*** Entries supplied Section Begins ***
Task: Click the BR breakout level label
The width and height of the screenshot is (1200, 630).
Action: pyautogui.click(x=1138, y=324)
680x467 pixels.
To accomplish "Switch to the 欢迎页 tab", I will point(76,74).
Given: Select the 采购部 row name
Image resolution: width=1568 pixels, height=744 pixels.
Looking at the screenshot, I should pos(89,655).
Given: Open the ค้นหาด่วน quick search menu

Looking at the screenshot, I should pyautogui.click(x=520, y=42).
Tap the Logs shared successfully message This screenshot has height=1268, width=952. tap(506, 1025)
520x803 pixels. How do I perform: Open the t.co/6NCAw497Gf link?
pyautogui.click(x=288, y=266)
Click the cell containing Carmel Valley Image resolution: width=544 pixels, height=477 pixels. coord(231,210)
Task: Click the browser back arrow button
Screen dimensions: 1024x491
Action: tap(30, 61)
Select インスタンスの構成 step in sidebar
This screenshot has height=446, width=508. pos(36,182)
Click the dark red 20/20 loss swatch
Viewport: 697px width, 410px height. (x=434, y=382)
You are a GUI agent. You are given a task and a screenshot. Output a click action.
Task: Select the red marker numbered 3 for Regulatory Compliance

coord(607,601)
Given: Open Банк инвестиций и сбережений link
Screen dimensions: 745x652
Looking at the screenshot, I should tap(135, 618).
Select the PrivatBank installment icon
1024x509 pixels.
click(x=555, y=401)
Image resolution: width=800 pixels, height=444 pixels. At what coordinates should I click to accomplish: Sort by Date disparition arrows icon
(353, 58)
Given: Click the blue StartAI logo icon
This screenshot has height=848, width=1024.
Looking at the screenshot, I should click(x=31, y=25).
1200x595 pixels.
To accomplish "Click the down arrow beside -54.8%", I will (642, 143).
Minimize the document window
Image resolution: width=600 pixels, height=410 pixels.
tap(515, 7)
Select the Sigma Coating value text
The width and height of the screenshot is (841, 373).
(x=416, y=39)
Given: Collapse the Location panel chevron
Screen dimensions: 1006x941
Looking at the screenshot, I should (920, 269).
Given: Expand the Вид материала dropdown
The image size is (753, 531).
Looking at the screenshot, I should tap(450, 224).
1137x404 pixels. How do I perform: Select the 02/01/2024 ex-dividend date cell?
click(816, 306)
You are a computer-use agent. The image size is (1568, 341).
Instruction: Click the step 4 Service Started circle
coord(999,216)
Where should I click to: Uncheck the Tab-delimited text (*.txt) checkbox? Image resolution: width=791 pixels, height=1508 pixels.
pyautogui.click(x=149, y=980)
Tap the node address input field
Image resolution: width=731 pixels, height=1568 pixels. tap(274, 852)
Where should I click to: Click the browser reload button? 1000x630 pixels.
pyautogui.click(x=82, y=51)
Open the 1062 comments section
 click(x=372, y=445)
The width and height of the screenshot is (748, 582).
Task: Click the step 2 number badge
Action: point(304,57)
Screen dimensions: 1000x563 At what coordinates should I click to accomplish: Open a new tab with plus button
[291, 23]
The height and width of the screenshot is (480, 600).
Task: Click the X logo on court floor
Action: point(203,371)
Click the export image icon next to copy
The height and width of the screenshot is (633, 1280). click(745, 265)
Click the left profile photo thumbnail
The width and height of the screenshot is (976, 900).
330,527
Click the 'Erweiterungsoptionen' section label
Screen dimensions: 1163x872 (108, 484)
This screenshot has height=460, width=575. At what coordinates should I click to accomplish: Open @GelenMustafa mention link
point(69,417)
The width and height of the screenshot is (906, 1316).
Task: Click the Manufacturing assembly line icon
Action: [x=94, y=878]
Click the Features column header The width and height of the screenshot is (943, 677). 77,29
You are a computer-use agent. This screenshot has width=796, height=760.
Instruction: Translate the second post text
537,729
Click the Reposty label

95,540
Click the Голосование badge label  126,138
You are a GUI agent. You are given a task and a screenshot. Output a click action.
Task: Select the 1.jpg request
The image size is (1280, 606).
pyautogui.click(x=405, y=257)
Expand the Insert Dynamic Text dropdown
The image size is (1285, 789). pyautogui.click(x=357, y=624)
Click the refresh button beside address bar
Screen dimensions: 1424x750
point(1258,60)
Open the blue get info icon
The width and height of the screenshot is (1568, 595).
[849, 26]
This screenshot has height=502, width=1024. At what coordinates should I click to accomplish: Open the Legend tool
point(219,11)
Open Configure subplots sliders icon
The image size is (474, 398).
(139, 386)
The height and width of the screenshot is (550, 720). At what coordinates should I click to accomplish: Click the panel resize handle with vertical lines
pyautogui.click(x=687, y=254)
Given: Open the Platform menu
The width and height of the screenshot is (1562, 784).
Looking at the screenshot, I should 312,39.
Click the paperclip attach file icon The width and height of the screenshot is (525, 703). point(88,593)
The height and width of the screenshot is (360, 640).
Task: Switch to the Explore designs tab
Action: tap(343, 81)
*** Entries supplied Section Ends ***
* Problem description *
For this exercise, copy each line from the listing above that has the word "agent".

* Written response *
You are a GUI agent. You are given a task and a screenshot. Output a click action.
You are a computer-use agent. The image size is (1568, 341).
You are a computer-use agent. This screenshot has width=796, height=760.
You are a GUI agent. You are given a task and a screenshot. Output a click action.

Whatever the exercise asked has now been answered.